Collected data entries:
= Beginning of Section =
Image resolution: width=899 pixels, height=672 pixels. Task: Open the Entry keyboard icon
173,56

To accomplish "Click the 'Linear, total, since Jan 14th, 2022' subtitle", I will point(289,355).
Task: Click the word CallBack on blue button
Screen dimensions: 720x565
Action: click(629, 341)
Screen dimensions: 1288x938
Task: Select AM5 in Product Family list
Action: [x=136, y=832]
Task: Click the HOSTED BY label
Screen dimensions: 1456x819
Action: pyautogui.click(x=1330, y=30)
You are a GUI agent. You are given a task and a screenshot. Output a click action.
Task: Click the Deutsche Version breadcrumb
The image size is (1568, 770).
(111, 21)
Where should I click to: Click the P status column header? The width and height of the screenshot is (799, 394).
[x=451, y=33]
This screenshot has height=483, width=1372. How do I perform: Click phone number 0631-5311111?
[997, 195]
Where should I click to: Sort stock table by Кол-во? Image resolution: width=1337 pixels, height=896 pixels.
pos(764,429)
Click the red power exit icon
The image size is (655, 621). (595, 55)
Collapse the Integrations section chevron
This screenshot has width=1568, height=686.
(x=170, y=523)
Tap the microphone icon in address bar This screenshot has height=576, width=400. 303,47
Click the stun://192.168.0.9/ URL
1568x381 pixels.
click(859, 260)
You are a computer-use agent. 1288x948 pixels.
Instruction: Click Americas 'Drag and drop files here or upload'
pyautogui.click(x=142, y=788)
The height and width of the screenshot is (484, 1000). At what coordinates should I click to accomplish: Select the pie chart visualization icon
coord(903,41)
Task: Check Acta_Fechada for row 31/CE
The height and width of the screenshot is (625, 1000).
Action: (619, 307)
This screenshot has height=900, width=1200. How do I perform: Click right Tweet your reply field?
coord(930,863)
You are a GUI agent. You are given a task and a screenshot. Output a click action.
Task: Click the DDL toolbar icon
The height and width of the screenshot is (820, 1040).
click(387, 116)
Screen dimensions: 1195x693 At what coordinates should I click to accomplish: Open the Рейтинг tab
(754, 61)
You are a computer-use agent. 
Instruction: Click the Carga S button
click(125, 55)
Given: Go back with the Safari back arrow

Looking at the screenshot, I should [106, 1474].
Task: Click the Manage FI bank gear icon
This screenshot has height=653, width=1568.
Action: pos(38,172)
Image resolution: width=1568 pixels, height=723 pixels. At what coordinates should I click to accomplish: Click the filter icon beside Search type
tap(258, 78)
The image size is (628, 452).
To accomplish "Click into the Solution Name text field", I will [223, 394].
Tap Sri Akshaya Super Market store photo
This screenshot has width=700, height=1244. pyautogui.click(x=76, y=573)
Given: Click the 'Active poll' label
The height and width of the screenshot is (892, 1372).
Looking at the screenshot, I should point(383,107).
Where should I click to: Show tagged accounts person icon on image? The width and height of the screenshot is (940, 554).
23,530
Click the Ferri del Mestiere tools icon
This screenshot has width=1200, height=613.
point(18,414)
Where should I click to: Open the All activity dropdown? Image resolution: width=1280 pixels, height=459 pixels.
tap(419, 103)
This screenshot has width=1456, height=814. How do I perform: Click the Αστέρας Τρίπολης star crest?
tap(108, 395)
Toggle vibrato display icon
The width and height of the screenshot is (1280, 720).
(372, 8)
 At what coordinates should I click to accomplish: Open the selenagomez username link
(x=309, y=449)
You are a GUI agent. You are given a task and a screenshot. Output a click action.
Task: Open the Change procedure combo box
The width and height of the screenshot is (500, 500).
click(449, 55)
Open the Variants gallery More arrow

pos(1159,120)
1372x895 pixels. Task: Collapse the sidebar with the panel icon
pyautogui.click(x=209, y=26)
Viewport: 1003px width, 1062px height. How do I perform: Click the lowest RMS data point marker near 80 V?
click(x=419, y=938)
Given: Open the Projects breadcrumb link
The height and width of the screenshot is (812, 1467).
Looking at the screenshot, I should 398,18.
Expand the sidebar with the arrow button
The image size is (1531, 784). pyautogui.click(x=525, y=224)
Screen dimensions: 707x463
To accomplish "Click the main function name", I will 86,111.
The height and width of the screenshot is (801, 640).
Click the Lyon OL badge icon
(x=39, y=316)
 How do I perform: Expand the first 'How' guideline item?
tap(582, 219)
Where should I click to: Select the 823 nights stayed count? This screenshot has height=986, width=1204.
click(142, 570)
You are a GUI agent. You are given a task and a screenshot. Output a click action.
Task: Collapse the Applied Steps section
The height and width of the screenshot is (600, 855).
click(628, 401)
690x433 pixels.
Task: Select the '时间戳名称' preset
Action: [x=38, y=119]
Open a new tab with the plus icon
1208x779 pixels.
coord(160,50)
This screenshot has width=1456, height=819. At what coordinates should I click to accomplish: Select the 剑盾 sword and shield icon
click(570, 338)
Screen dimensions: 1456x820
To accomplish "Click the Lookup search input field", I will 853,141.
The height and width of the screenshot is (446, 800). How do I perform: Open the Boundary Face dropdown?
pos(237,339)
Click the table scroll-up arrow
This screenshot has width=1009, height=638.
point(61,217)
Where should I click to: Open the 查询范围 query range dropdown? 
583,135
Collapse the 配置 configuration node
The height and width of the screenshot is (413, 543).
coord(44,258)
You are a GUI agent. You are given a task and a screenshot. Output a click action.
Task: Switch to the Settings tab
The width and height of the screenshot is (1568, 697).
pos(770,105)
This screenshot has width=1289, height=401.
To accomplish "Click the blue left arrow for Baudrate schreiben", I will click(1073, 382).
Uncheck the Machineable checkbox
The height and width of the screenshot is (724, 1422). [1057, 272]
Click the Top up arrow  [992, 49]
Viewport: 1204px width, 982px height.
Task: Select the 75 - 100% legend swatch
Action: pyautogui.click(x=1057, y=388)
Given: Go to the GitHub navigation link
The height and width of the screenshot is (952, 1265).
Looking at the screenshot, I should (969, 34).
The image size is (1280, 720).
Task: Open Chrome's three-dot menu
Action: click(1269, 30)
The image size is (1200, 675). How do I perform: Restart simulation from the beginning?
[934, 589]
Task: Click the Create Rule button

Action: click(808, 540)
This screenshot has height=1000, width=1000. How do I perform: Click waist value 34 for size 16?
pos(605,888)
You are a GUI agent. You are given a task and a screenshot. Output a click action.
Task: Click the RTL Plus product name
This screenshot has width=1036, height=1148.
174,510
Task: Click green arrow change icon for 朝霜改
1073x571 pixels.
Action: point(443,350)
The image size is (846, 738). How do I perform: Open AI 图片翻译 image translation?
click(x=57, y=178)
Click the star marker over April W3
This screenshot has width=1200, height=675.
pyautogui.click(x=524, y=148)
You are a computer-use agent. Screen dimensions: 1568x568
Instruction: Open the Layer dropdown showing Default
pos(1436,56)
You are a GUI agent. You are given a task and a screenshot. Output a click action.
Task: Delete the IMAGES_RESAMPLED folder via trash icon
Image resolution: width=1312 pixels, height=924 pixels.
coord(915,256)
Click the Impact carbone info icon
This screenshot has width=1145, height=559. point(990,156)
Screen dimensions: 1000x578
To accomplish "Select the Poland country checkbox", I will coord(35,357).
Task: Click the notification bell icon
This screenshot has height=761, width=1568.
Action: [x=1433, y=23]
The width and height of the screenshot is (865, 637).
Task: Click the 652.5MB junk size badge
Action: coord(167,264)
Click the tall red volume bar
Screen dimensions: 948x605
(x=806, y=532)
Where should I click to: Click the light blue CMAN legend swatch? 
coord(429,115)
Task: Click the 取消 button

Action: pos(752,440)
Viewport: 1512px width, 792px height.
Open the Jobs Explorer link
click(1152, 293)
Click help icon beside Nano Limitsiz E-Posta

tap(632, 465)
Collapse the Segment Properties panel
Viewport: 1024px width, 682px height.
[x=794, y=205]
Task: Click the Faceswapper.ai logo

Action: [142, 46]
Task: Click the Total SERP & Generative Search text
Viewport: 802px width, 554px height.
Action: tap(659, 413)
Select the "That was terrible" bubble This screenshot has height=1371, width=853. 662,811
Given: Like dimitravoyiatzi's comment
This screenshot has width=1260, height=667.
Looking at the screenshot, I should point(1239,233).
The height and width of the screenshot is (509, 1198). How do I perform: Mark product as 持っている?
= End of Section =
=== Problem to solve ===
Working through the records, copy each line in which the word "text" appears.

=== Output ===
To accomplish "Click into the Solution Name text field", I will [223, 394].
Task: Click the Total SERP & Generative Search text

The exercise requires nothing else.